→ **PROMPT**: Swap every "Viewport" in the data below for "Window", and reproduce everything else unchanged.

→ **EXCERPTED RECORDS**:

╔══

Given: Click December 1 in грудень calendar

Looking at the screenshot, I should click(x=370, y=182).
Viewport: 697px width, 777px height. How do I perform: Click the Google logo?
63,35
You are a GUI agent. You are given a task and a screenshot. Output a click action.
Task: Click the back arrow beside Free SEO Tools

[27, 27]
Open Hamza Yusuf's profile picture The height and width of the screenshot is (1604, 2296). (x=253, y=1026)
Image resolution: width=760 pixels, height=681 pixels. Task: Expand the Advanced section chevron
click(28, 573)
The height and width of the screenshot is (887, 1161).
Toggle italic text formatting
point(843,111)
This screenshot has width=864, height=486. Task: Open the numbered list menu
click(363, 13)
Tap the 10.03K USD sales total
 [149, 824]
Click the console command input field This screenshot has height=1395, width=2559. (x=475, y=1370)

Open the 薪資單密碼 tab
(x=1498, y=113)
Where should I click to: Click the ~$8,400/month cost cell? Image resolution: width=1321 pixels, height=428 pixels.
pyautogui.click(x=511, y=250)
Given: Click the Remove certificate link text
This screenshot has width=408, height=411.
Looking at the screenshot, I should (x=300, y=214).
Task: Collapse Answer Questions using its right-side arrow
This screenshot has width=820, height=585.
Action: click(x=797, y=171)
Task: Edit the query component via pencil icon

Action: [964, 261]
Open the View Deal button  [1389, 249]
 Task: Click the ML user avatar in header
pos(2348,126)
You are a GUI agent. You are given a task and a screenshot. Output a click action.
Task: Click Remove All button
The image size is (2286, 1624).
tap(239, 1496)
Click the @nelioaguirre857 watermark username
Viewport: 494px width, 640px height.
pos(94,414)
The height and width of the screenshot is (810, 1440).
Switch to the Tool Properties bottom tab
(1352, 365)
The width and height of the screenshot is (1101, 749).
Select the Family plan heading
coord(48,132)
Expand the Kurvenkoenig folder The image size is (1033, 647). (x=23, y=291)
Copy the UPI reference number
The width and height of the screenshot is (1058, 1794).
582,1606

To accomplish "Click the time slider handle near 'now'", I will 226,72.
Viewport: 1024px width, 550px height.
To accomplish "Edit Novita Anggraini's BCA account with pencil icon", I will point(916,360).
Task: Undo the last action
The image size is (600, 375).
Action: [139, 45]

╚══

→ **EXPECTED ANSWER**:
Given: Click December 1 in грудень calendar

Looking at the screenshot, I should click(x=370, y=182).
Window: 697px width, 777px height. How do I perform: Click the Google logo?
63,35
You are a GUI agent. You are given a task and a screenshot. Output a click action.
Task: Click the back arrow beside Free SEO Tools

[27, 27]
Open Hamza Yusuf's profile picture The height and width of the screenshot is (1604, 2296). (x=253, y=1026)
Image resolution: width=760 pixels, height=681 pixels. Task: Expand the Advanced section chevron
click(28, 573)
The height and width of the screenshot is (887, 1161).
Toggle italic text formatting
point(843,111)
This screenshot has width=864, height=486. Task: Open the numbered list menu
click(363, 13)
Tap the 10.03K USD sales total
 [149, 824]
Click the console command input field This screenshot has height=1395, width=2559. (x=475, y=1370)

Open the 薪資單密碼 tab
(x=1498, y=113)
Where should I click to: Click the ~$8,400/month cost cell? Image resolution: width=1321 pixels, height=428 pixels.
pyautogui.click(x=511, y=250)
Given: Click the Remove certificate link text
This screenshot has width=408, height=411.
Looking at the screenshot, I should (x=300, y=214).
Task: Collapse Answer Questions using its right-side arrow
This screenshot has width=820, height=585.
Action: click(x=797, y=171)
Task: Edit the query component via pencil icon

Action: [964, 261]
Open the View Deal button  [1389, 249]
 Task: Click the ML user avatar in header
pos(2348,126)
You are a GUI agent. You are given a task and a screenshot. Output a click action.
Task: Click Remove All button
The image size is (2286, 1624).
tap(239, 1496)
Click the @nelioaguirre857 watermark username
Window: 494px width, 640px height.
pos(94,414)
The height and width of the screenshot is (810, 1440).
Switch to the Tool Properties bottom tab
(1352, 365)
The width and height of the screenshot is (1101, 749).
Select the Family plan heading
coord(48,132)
Expand the Kurvenkoenig folder The image size is (1033, 647). (x=23, y=291)
Copy the UPI reference number
The width and height of the screenshot is (1058, 1794).
582,1606

To accomplish "Click the time slider handle near 'now'", I will 226,72.
Window: 1024px width, 550px height.
To accomplish "Edit Novita Anggraini's BCA account with pencil icon", I will point(916,360).
Task: Undo the last action
The image size is (600, 375).
Action: [139, 45]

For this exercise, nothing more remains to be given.